We adjust $Weight\left(r\right)$ by the number of visits n to this edge type. The probability decreases progressively as the number n increases, as follows:

$$Weight\left(r\right)={\alpha }^n,\alpha \in \left(0,1\right)$$

(2)

where $\alpha$ is the decay parameter and is set to 0.4.

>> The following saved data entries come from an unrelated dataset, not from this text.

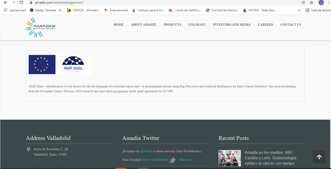Open the Lista de lectura panel
Viewport: 331px width, 169px height.
(318, 10)
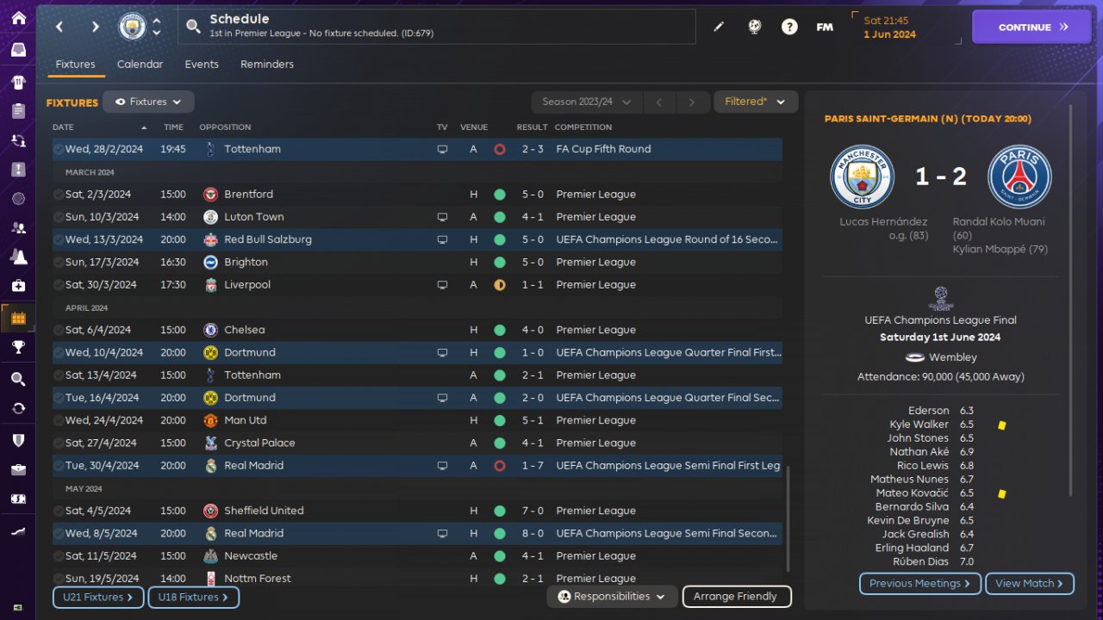Expand the Season 2023/24 dropdown
The image size is (1103, 620).
coord(586,102)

Node types that link multiple-type edges in the graph often act as pivots. To reduce the influence of this high-frequency type of nodes, we sample the different edge types as evenly as possible. A queue $\mathcal{Q}$ is designed for storing the most recently visited edge types, with the following rules:

$$\begin{array}{c}\left\{\begin{array}{l}in\left(r\right),\mathrm{if}r\notin Q,\left|\mathcal{Q}\right|<\left|{\mathcal{R}}_N\left(v_i\right)\right|/2\\ pop\left(\right)\mathrm{and}in\left(r\right),\mathrm{if}r\notin Q,\left|\mathcal{Q}\right|\ge \left|{\mathcal{R}}_N\left(v_i\right)\right|/2\\ pop\left(r\right)\mathrm{and}in\left(r\right),\mathrm{if}r\in Q\end{array}\right.\end{array}$$

(3)

where $in\left(r\right)$ represents the in-queue operation, which adds edge type $r$ to the end of queue $\mathcal{Q}$. The $pop\left(\right)$ represents the out-of-queue operation. The $pop\left(r\right)$ means to remove the edge type $r$ from the queue $\mathcal{Q}$. When the queue $\left|\mathcal{Q}\right|=\left|{\mathcal{R}}_N\right(v_i\left)\right|$, all edge types connected by the current node $v_i$ have been visited in the recent past. After that, $r\in {\mathcal{R}}_N\left(v_i\right)$ is chosen randomly as the next edge type to achieve more balanced edge type access.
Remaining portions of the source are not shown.